**Your objective:**
Pull out and copy every line in the records that contains the string "click". Case matters.

**Information provided:**

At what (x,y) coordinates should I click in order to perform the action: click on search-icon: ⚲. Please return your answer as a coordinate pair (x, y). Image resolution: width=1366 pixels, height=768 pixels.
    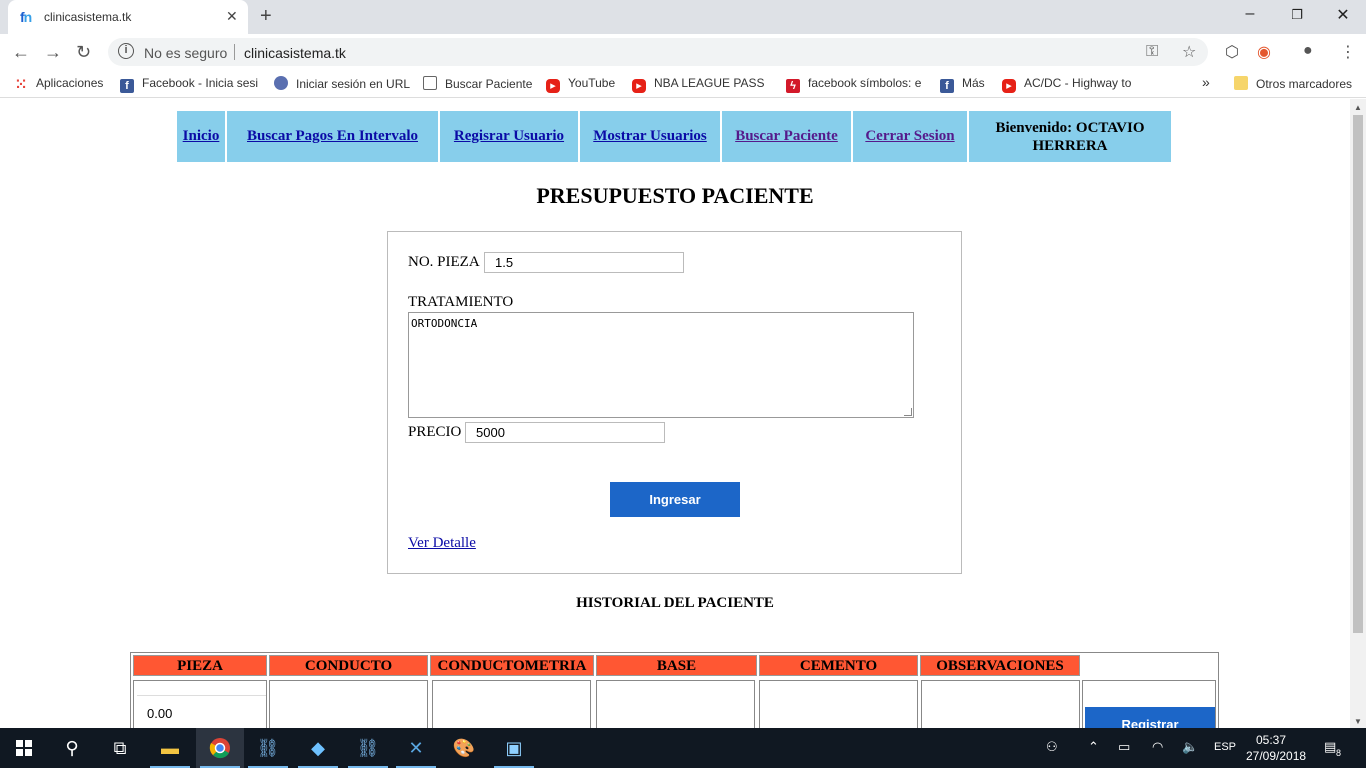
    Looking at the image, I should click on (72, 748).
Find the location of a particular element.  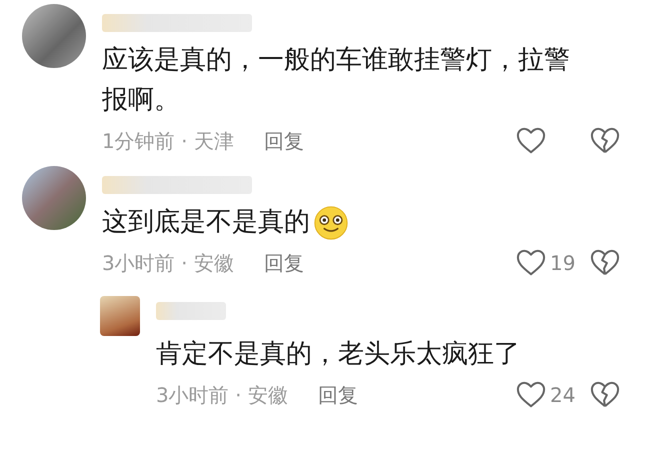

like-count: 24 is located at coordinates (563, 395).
==
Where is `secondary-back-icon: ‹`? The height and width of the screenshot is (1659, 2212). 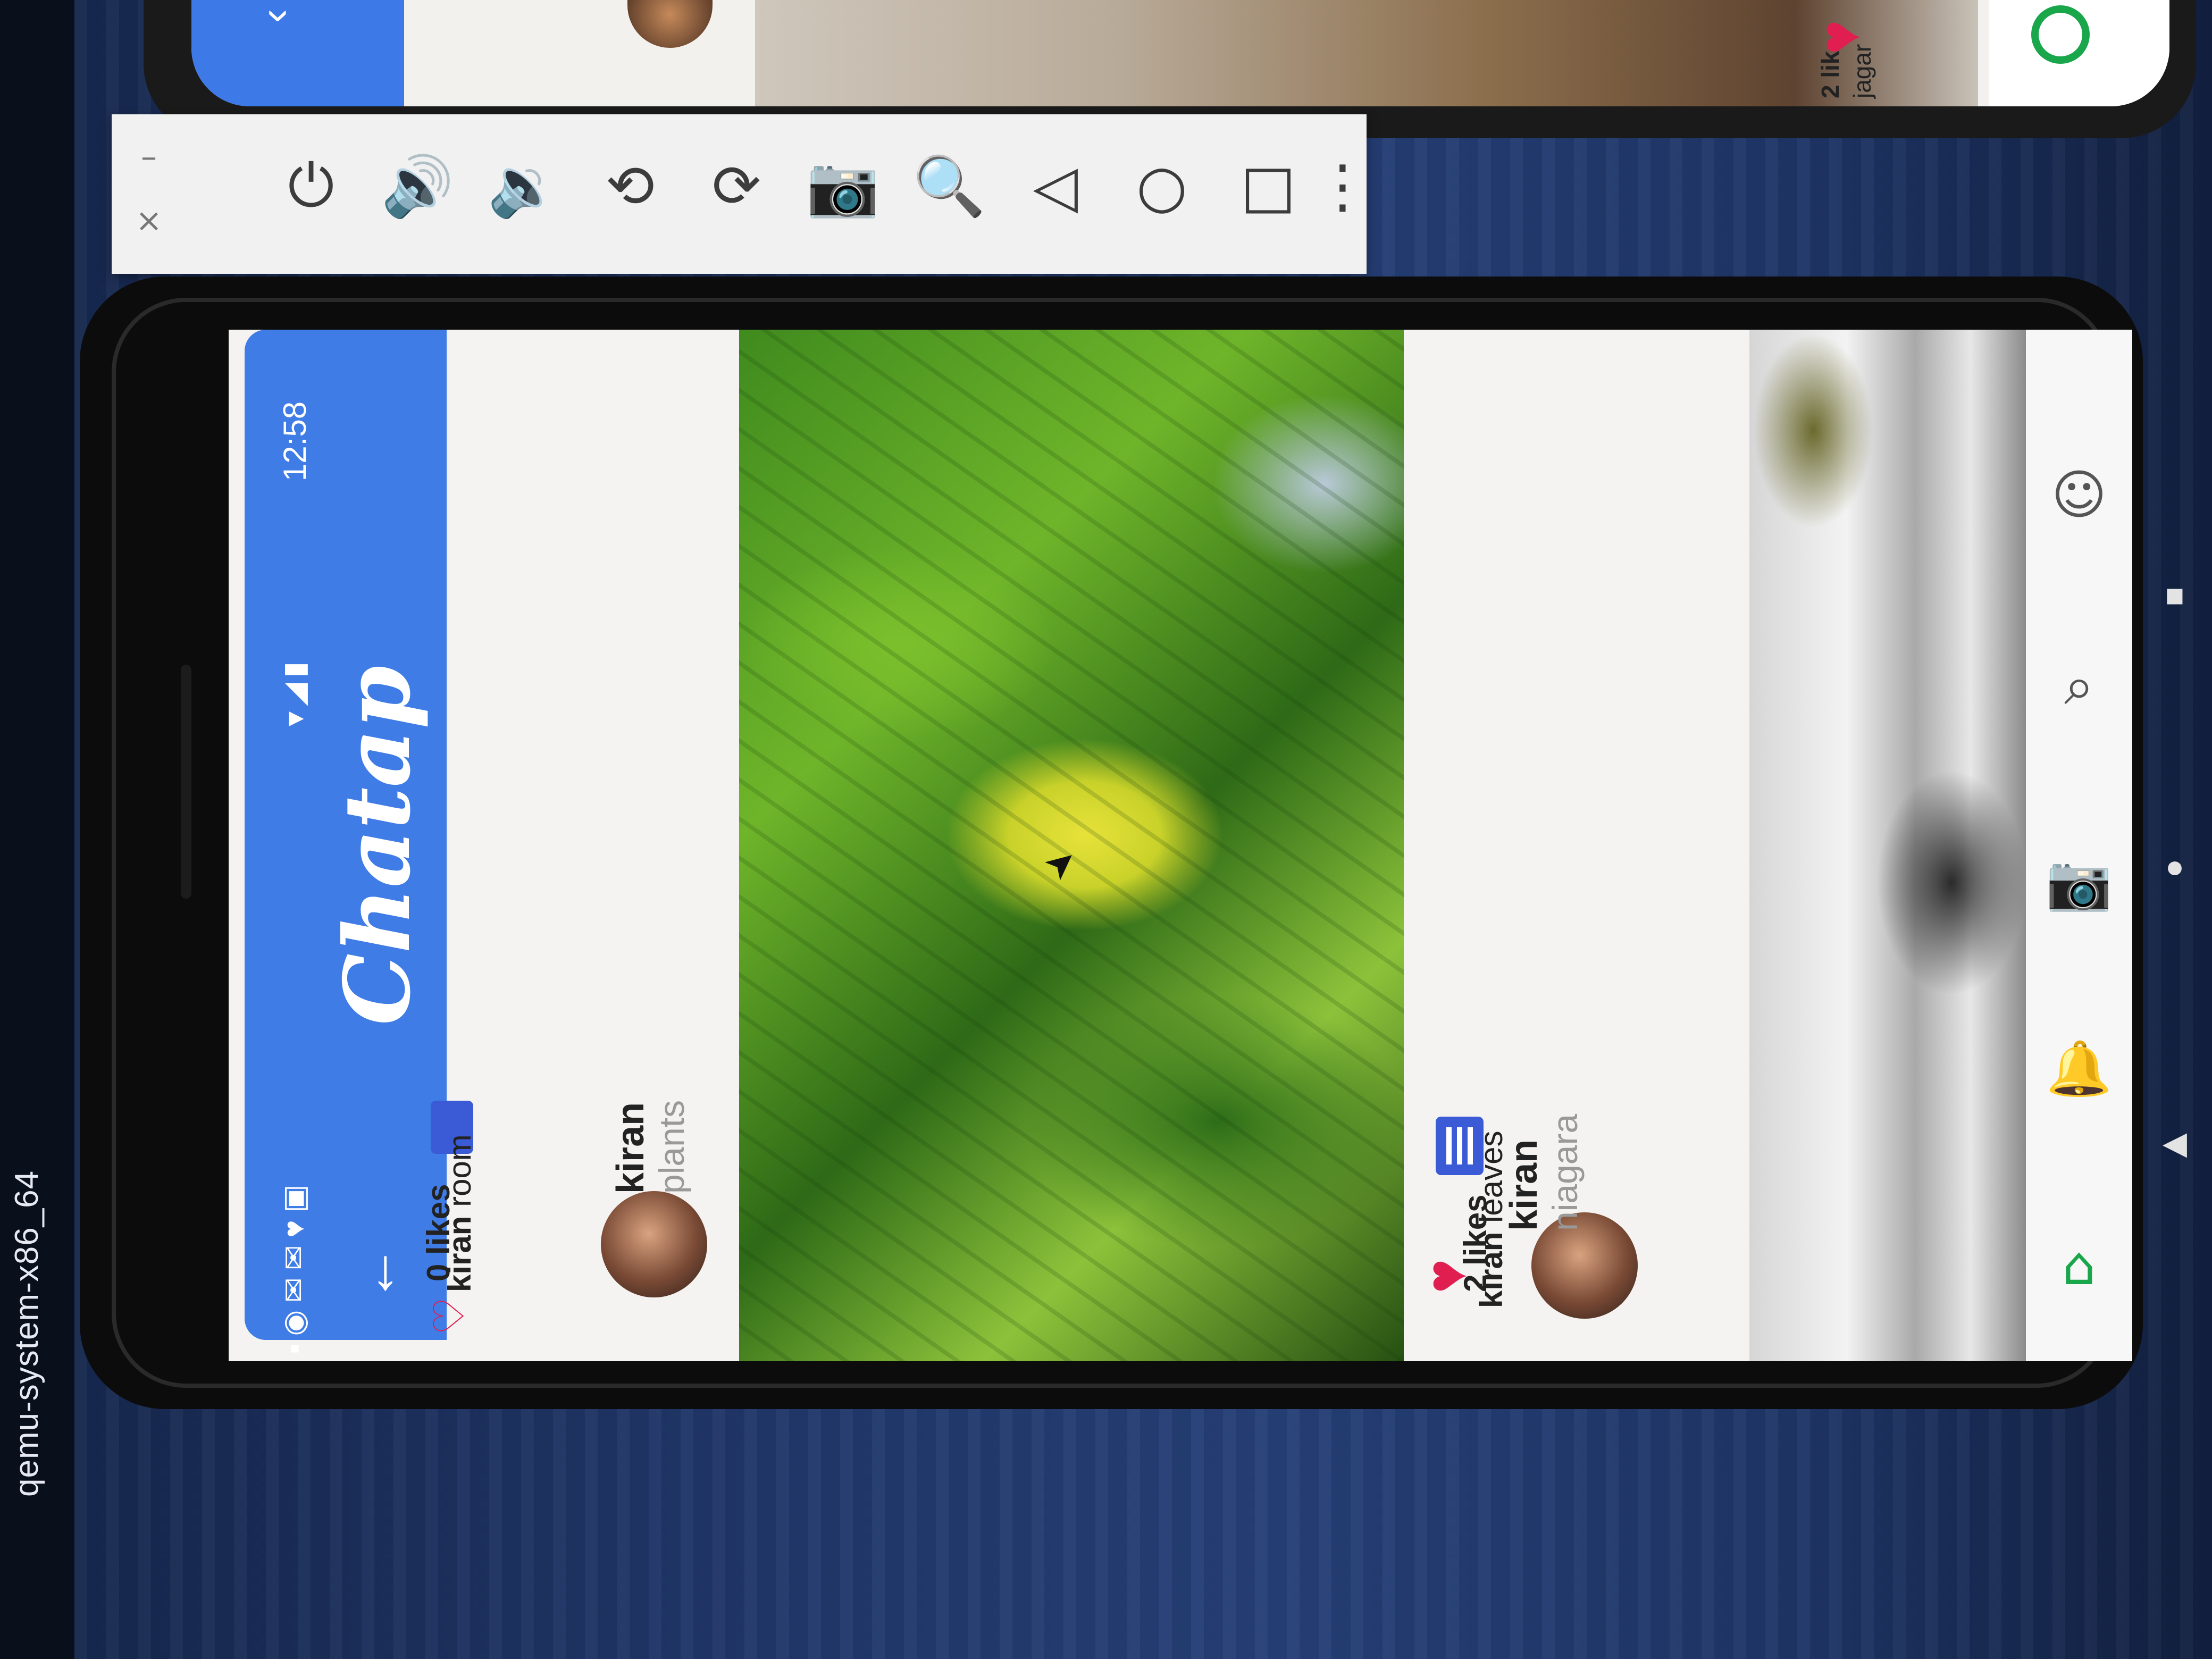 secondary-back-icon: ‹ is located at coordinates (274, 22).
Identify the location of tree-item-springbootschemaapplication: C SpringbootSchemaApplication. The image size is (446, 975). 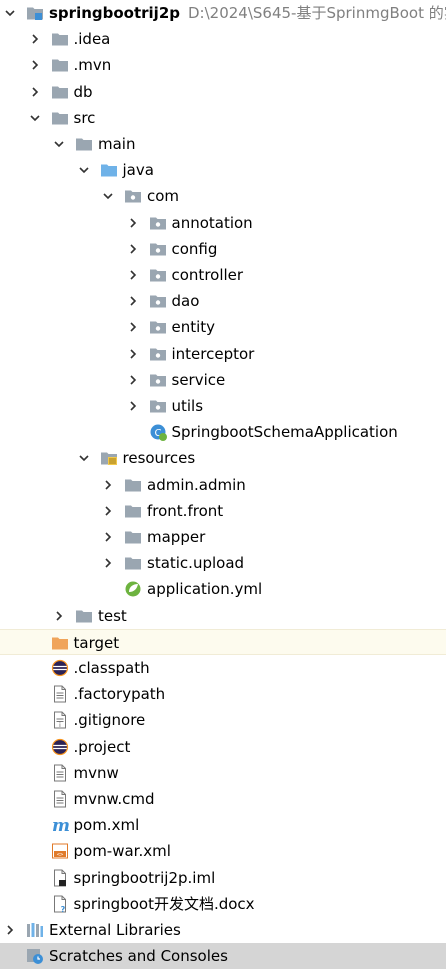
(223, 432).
==
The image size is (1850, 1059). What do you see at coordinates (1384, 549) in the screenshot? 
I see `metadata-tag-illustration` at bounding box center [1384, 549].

**Expected output:**
At what (x,y) coordinates should I click in order to perform the action: click on search-icon: ⚲. Please return your answer as a coordinate pair (x, y). Image resolution: width=1366 pixels, height=768 pixels.
    Looking at the image, I should click on (72, 748).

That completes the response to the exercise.